Timisoara, 10 juillet : nous ne sommes que quelques uns à être restés dans le bus, sagement garé au milieu du campus, pendant que le gros de l’équipe est parti en ville. La chaleur est suffocante, nous nous occupons bassement des tâches ménagères : rangement, vaisselle, réorganisation de notre capharnaüm etc. Des étudiants passent et repassent autour de cette drôle de bête colorée qui assure notre transport d’une ville à l’autre (et jusqu’ à Bombay on l’espère). Not’Safar, au repos, les bordures métalliques brûlantes, intrigue et fait rire. Deux jeunes, un garçon et une fille, passent tout prêt de la porte arrière avec une bouteille de Cola à la main, et la conversation s’engage. De cette rencontre éphémère, accroupis au fond du bus autour de leur Cola et de nos restes de riz blanc, nous avons eu envie de tirer un portrait croisé.

Lui est très brun, elle est blanche aux yeux bleus. Elle a 22 ans, lui 25, et tous deux ont leurs derniers exams à la fac d’agronomie dans quelques jours. Ils semblent si complices, pourtant nous saurons ensuite qu’ils se sont connus le jour même. Leur rêve : lui voudrait partir en volontariat humanitaire en Afrique, elle souhaiterait exercer son métier de recherche génétique à un haut niveau. Leurs dialogues sont souvent hilarants : lui s’envole, elle lui remet avec aplomb et humour les pieds sur terre. Leur point commun, en contraste avec la majorité des jeunes que nous avons rencontrés, est qu’ils se sentent bien en Roumanie et souhaitent y rester. En effet, l’ambiance détendue, leurs visages épanouis nous donnent envie de rester discuter jusqu’au soir ... et d’oublier le refrain « certes, en Roumanie, les gens sont accueillants, mais la vie est dure, c’est la grande débrouille du chacun pour soi »...

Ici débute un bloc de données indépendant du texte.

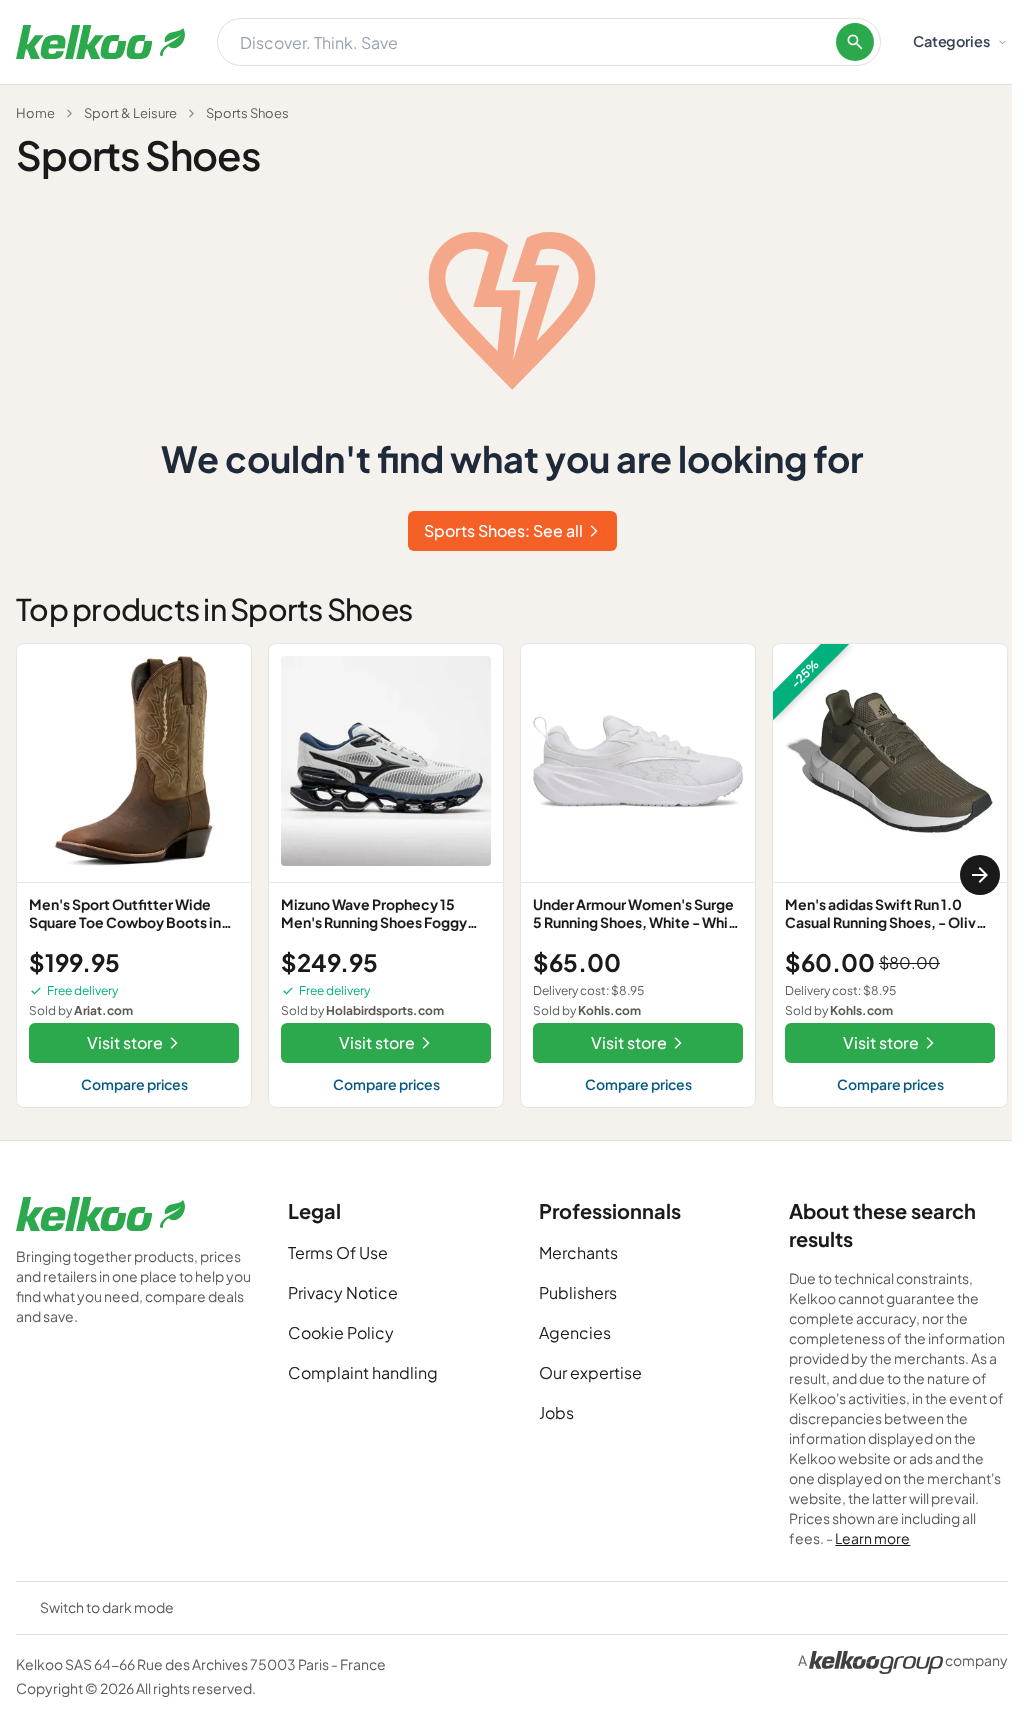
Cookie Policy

La veille, un jeune professeur de l’université (Gabriel, 34 ans) nous avait bâti un tableau désabusé du système d’éducation tertiaire. « C’est simple : en informatique la formation que nous offrons est vouée à l’exportation. L’année dernière, toute la promotion qui a reçu son diplôme est partie aux Etats-Unis et en Allemagne. Pas un n’est resté travailler en Roumanie. »

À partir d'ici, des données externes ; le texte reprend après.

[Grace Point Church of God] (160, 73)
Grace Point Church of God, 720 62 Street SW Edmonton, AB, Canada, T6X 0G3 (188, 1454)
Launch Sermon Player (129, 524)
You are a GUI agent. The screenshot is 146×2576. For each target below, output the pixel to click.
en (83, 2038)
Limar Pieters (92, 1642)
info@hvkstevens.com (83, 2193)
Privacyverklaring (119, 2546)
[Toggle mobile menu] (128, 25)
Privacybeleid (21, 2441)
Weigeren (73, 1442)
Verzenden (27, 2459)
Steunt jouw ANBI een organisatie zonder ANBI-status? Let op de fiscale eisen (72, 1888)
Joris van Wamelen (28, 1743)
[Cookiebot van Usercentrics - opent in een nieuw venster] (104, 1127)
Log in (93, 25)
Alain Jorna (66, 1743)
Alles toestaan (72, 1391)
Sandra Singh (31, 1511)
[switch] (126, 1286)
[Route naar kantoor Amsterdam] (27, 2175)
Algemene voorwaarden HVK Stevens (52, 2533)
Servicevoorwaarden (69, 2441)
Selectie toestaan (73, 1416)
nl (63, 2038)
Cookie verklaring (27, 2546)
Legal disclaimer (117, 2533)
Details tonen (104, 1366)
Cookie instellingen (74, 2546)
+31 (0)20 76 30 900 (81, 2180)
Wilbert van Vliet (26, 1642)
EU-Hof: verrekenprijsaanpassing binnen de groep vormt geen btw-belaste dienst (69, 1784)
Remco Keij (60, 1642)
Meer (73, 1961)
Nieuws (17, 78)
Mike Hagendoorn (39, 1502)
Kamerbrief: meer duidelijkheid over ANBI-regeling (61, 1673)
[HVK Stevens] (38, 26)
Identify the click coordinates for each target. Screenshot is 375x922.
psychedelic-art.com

Celui-ci nous décrivait le clivage entre les jeunes professeurs et les vieux, leur écart de salaire gardant une proportion de 1 à 10, et les règles du jeu étant pour le moins troubles. En effet, la hiérarchie officieuse des professeurs s’apparenterait à une gérontocratie liée aux dynamiques politiques : un des directeurs de département universitaire serait selon Gabriel à la fois sénateur et aurait changé le règlement pour pouvoir garder son poste trois sessions de suite, ce qui au départ était interdit. A partir du moment où la nouvelle génération de profs a réclamé une harmonisation des salaires, les feuilles de paie des anciens auraient disparu de l’accès public... Lorsque nous abordons le thème des syndicats, Gabriel nous répond qu’ils existent bien sûr mais sont très formels: « personne ne s’en occupe. Les vieux sont occupés à s’enrichir, les pauvres à survivre, et les jeunes à partir... ».

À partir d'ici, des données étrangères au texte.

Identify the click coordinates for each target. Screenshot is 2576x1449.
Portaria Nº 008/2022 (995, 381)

Ceci appelle bien sûr à réfléchir sur l'enjeu de l'intégration à une Union Européenne, dont les règles du jeu démocratique sont bien établies même si elles ne sont pas homogènes, et pour qui l'Europe de l'est représente un marché et un réservoir de main d'oeuvre considérable. Certes, Nikolaï et Gabriela (ne vous perdez pas dans les prénoms, nous sommes revenus auprés de nos deux étudiants) sont enthousiastes à l'idée de pouvoir circuler librement en Allemagne, en France, en Espagne, et songent à l'amélioration du niveau de vie. Mais ils sont conscients que les normes de convergence auxquelles sont contraints les dix pays candidats des PECO pour entrer dans l'Union n'ont aucun rapport avec la situation réelle et les priorités de chacun de ces pays. A quoi rime en effet de dépenser des millions pour standardiser les filtres à effets écologiques quand l'état des routes et des infrastructures par exemple n'est pas pris en compte lors de cette négociation sur l'élargissement de l'Union?

Même s'il rêve de partir en Afrique, Nicolae se définit commme un patriote et affirme qu'il aime trop son pays pour le quitter longtemps. Lorsqu'il nous parle de ses amis, il n'emploie que le terme "meilleur ami". "Je pense que nous les roumains, nous avons un cercle large de meilleurs amis, d'amis très proches, et c'est très important pour se sentir bien ici." Il nous aligne les anecdotes, son "meilleur" ami qui l'aurait trahi en épousant celle qu'il portait dans son coeur "mais s'ils sont heureux, je ne lui en veux pas, c'est comme ça. De toute façon, elle ne sait pas le mauvais homme qu'elle a épousé!!". Un autre de ses amis est sourd, c'est pourquoi après une séance d'apprentissage mutuel de français et de roumain, il nous enseigne les lieux communs du langage des signes. A grandes rasades de cola, nous essayons de suivre l'intonation.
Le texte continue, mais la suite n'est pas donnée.